Em nenhum lugar a relutância da série em deixar a magia descansar confortavelmente é mais prejudicial do que nos próprios Anéis de Poder, particularmente os anéis dos anões. No pouco tempo que passamos com o Rei Durin depois que ele recebeu seu anel, sua corrupção pareceu quase instantânea. O anel passou de um salvador útil de Khazad-dûm para um objeto que Durin, o mais jovem, reconheceu como puro mal em pouco tempo. Não havia espaço para a magia do anel lavar os anões ou o Rei Durin, nenhum tempo para o poder lento, sedutor e não natural do mal criar raízes. Em vez da moralidade complicada com a qual as histórias originais de Tolkien são imbuídas, como a corrosão que aceitar pequenos males pode ter em uma civilização, ou como governantes fracos podem ser tentados pela promessa de glória restaurada, não importando os custos, Anéis de PoderA moralidade de é simplificada em algo como observar uma criança tocando em um fogão: um impulso equivocado com uma consequência imediata e óbvia.
E os anéis não são a única coisa mágica em Anéis de Poder isso está sendo trocado por menos. Quase todos os elementos místicos do show sofrem do mesmo problema.
Tom Bombadil parece decididamente regular, e sua tutoria muito questionável de Gandalf (ou “o Estranho”) nos caminhos da magia é relegada a uma menção improvisada. Vimos uma exibição bacana de magia de mariposa dos Easterlings, mas nunca voltamos lá e não temos muito contexto para o que fazer com a pessoa que apareceu do nada, ou o mago barbudo maligno que parecia estar no comando.

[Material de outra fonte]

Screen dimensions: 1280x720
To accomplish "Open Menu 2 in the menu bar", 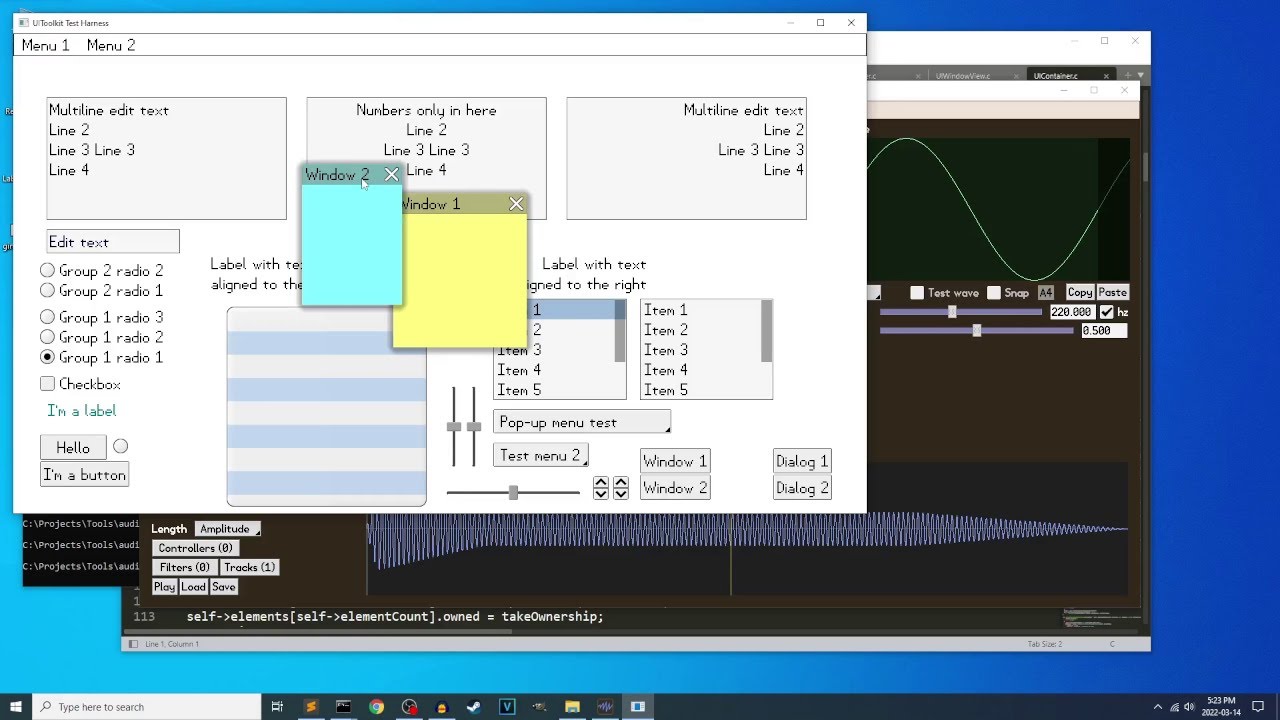I will [111, 45].
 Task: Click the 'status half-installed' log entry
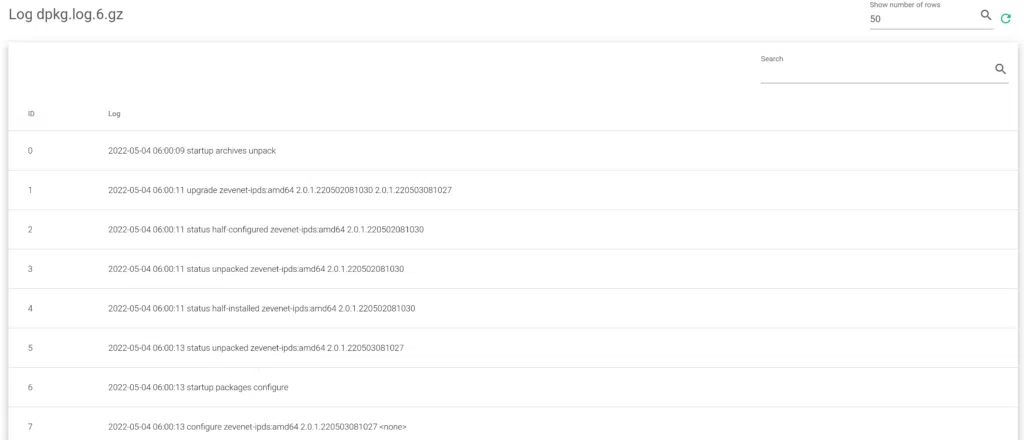click(261, 308)
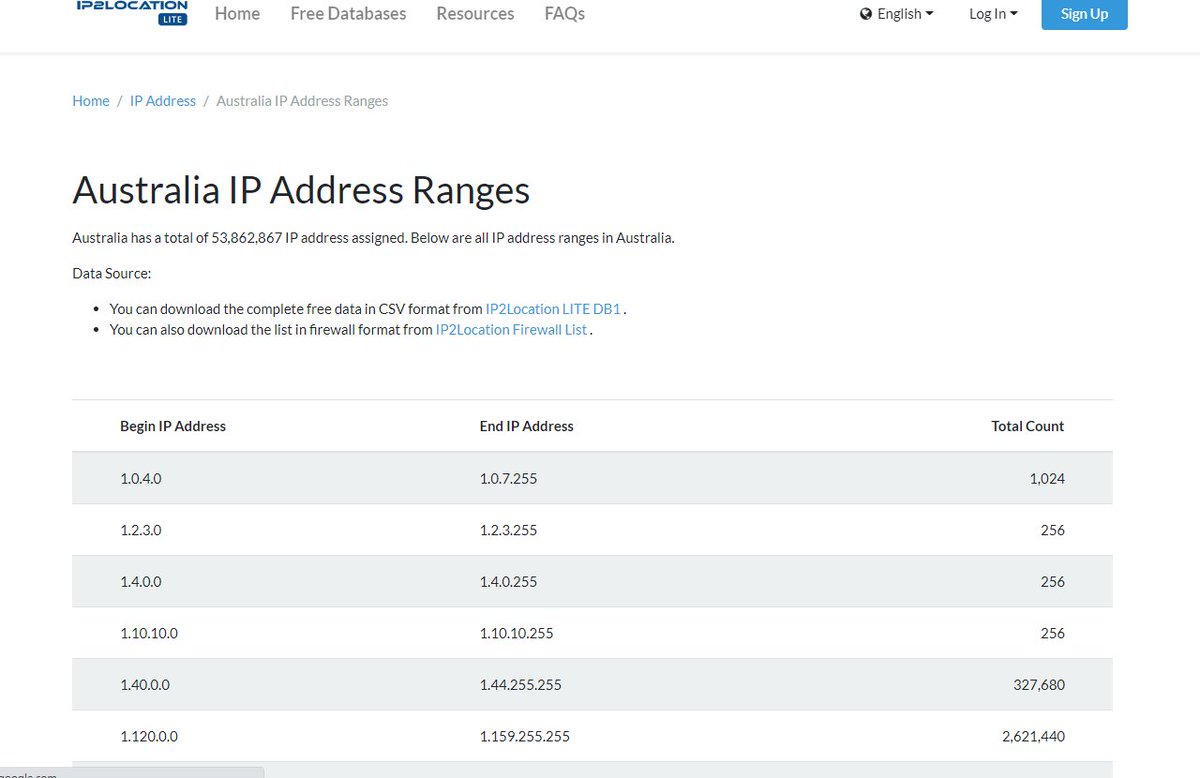
Task: Click the Home breadcrumb link
Action: (x=91, y=101)
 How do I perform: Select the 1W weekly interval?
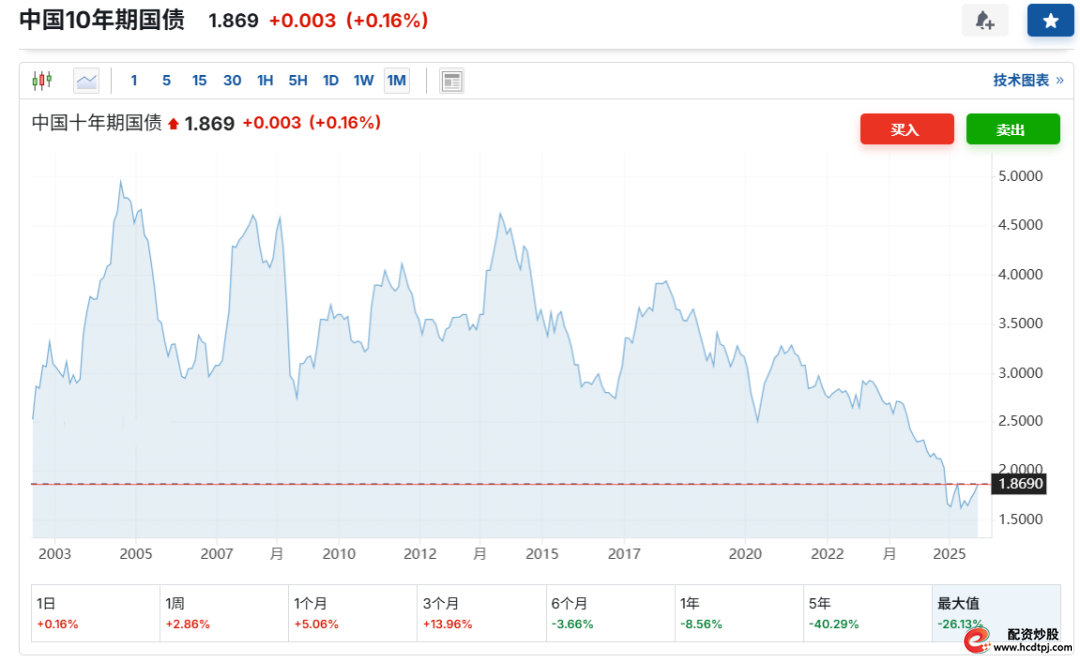click(x=364, y=80)
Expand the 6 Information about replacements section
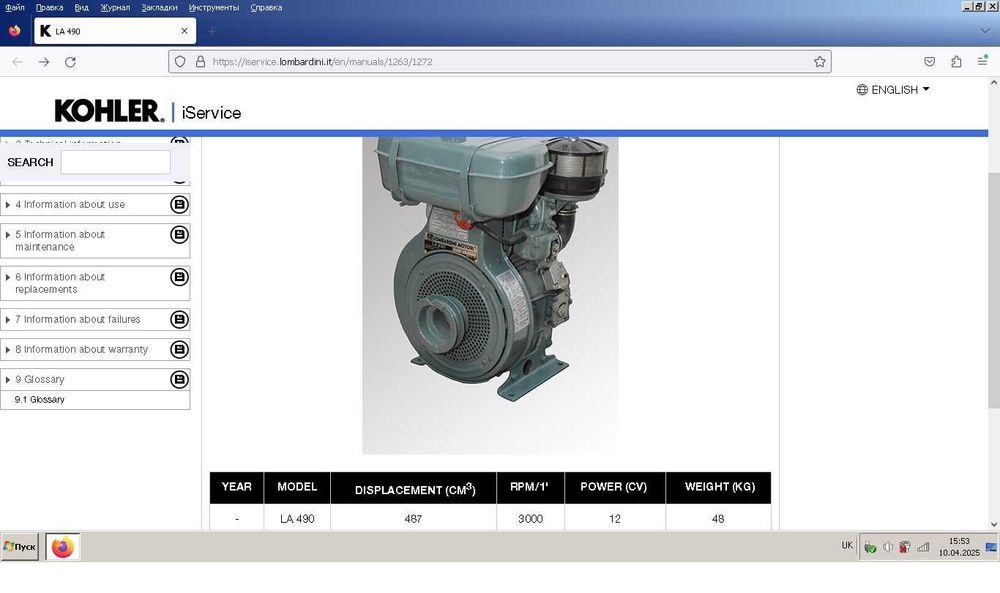 [8, 277]
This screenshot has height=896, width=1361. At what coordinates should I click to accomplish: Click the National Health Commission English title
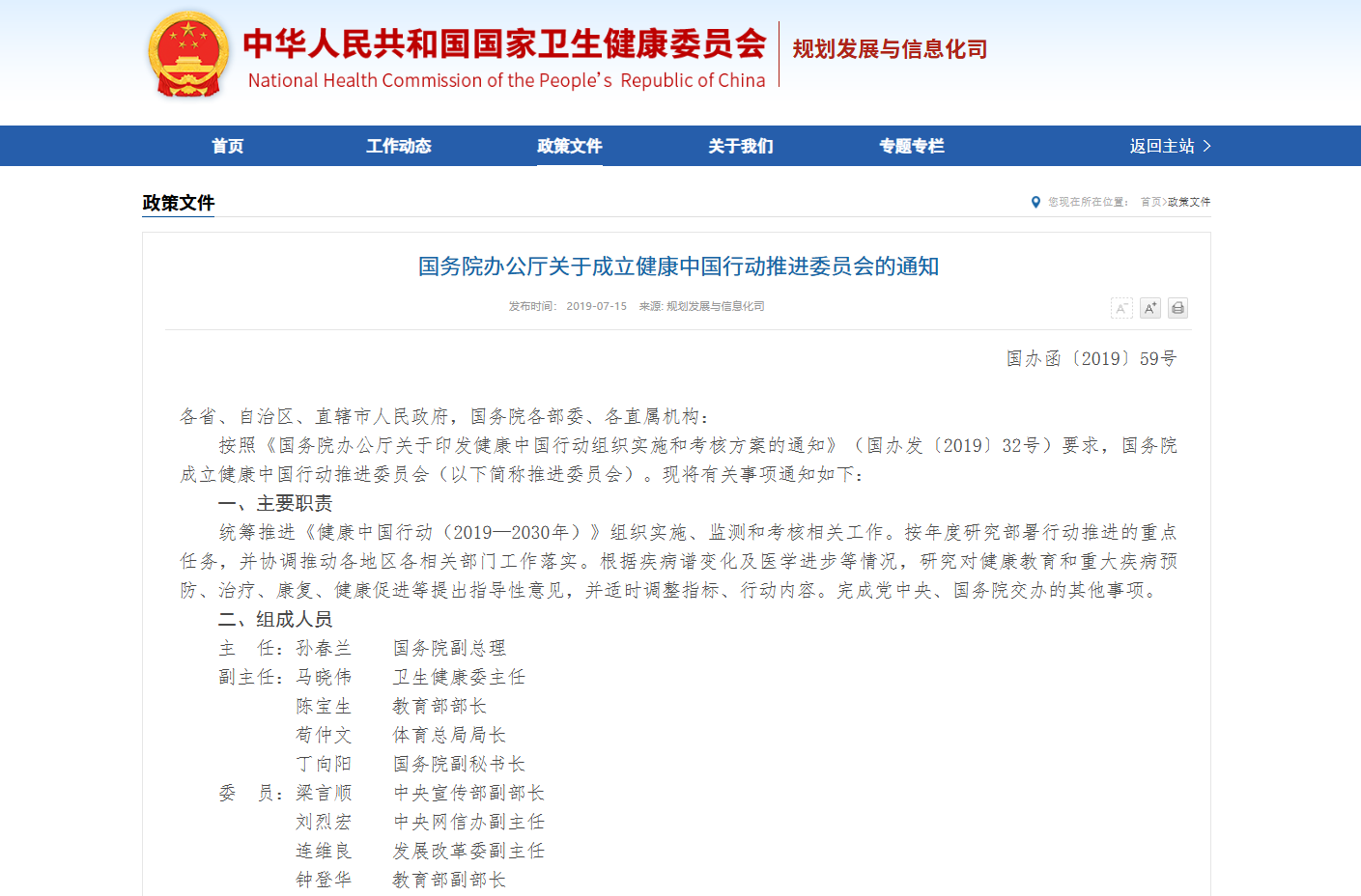pos(508,80)
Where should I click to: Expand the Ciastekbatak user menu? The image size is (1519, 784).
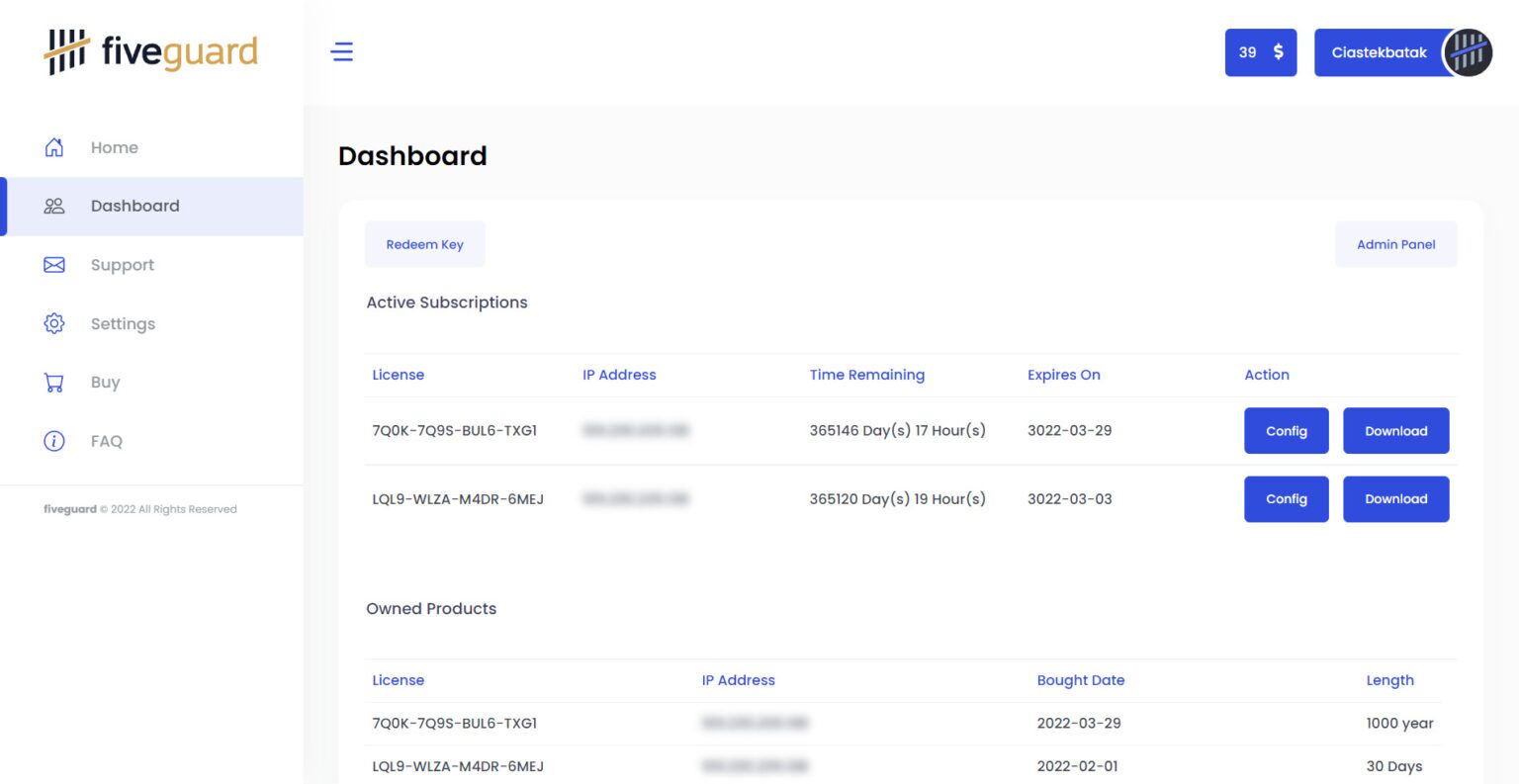pos(1379,52)
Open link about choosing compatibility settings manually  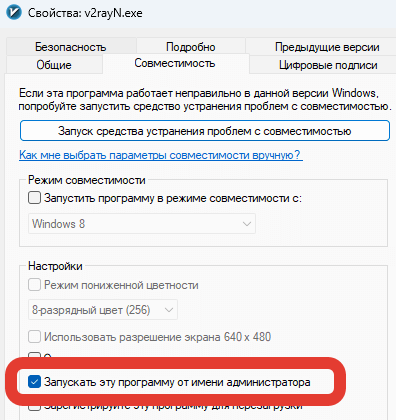click(161, 155)
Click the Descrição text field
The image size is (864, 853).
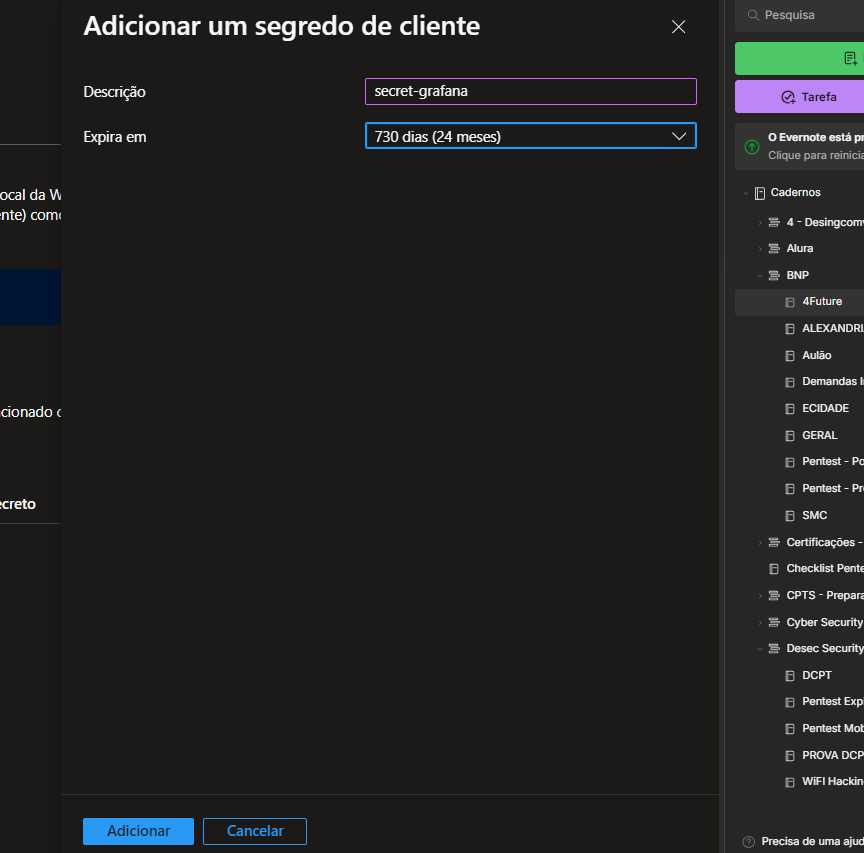(x=530, y=91)
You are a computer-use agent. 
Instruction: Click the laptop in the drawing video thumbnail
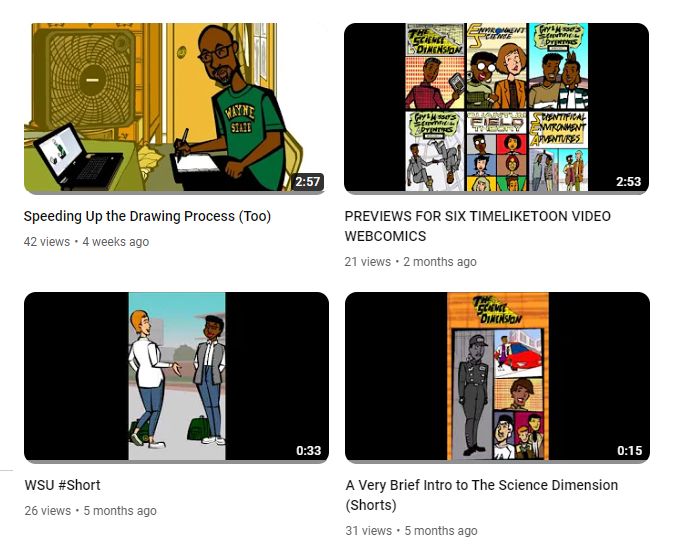(x=77, y=158)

Nada disso quer dizer que o show precisa de tempo para explicar cada um desses elementos para nós. Mas quando o show passa por seus elementos místicos, chamando atenção para eles apenas quando são relevantes para o enredo, ele encolhe nossa compreensão do mundo. Atos de magia de fundo, ou pequenos lampejos dela aqui e ali, poderiam dar ao público uma visão de como nossos personagens vivem no dia a dia na Terra-média, mas em vez disso a magia é mantida misteriosa por razões que parecem mais ditadas pelo enredo do que pelo mundo em que a história realmente se passa. Se nós, o público, mal entendemos a magia neste mundo, e raramente a vemos, então o show não precisa fazer o trabalho braçal de nos provar por que coisas como os Anéis de Poder podem ser malignas, ou por que o povo de Númenor recua diante da ideia de usar um palantír feito por elfos, mesmo que não haja uma razão canônica para sua confusão. É um atalho simples que deixa o mundo inteiro do show muito mais pobre por sua omissão.
A magia é elementar para a Terra-média de Tolkien. Ela move e molda os eventos mais importantes da série, mas também passa despercebida na vida cotidiana de quase todos os personagens da história. O mais importante em tudo isso é que a magia está presente, ela tem seu próprio espaço para viver e respirar na tradição de O Senhor dos Anéis, tudo a serviço de entendermos o que significa quando Sauron usa sua própria versão corrupta e maligna. Em vez disso, ao relegar a magia a um breve aparte para o drama de outra forma fundamentado do show, Os Anéis do Poder encolhe o mundo de Tolkien, tornando seus heróis menos heróicos e seus vilões menos malignos, e tornando toda a história um pouco mais monótona.